Day-case or overnight stay
LMW Heparin 2 weeks
Weight bear using post operative shoe for 4 -6 weeks
Crutches likely required 1-2 weeks
X-Rays immediately post-op and at 4-6 weeks.
Patient taught self-mobilisation of MTP from 1 week post op, both active and passive. A thera-band is useful for this .This is far less relevant than with a true , first ray bunion. Dressings to continue 24/7 until all wounds dry
Kellers bandage/post operative splint for 4 -6 weeks
From 4-6 weeks the patients should cleanse the foot twice a day, once in a salt water bath and once by bathing/showering
Dressings to continue for the first month in shoe-wear.
Appropriate shoe-wear fit is vital in the first month or so after the post-op shoe
I advise fit-flops , Uggs , wider fits or open sandals. Stiffer Heels ( platform or wedge ) are encouraged in women , from when comfortable , to promote MTP dorsi-flexion.
Patients may static bike & swim from 4-6 weeks , Cross-train from 6-8 weeks and re-start light jogging on treadmill from 9-12 weeks .

Distal chevron osteotomy for bunionette.
Foot & Ankle.1991.12(2):80-85
H.B.Kitaoka, A.D.Holiday,D.C.Campbell.
19 operations performed & mean follow up 7.1 years. 17 feet had good results & 2 fair.
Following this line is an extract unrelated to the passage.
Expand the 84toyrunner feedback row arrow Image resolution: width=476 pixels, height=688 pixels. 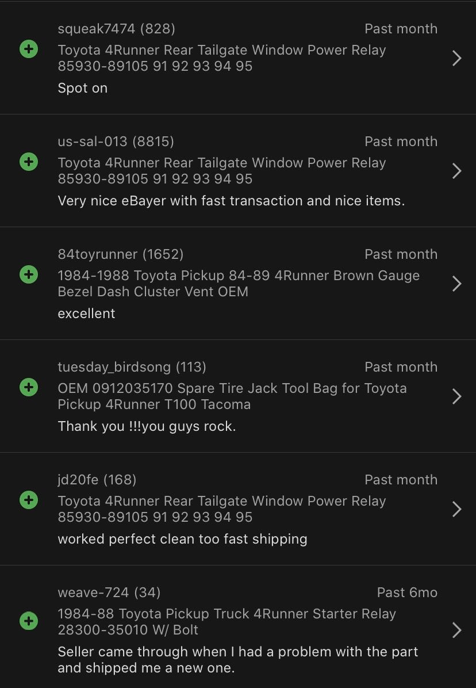(x=456, y=284)
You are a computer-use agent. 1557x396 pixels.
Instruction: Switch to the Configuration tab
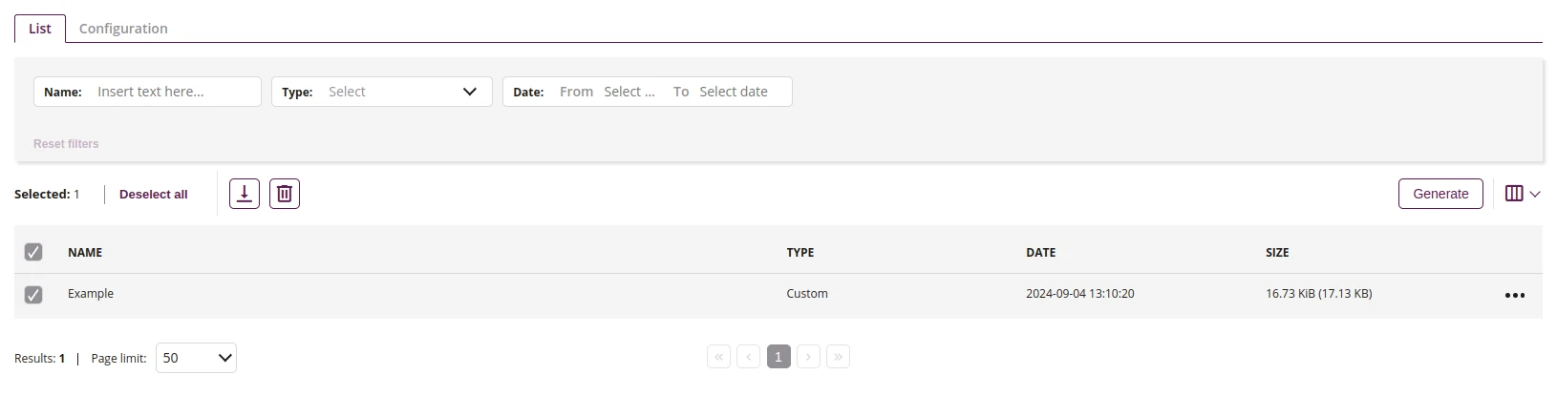pos(123,29)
No recurrences but one transfer metatarsalgia.
Current concepts review:Bunionette.
J Bone Joint Surg.2001.83-A:1076-1082.
M.Koti , N.Maffuli
A decent review of the subject.
Tailor’s bunion: results of a Scarf osteotomy.
Arch Orthop Trauma Surg (2001) 121;161-169
H W Seide, W Petersen.
10 cases with a mean 14 month follow up and correction of inter-metatarsal angle from back to normal range. Double screw fixation . 8 patients assessed cosmesis as excellent & 2 as good.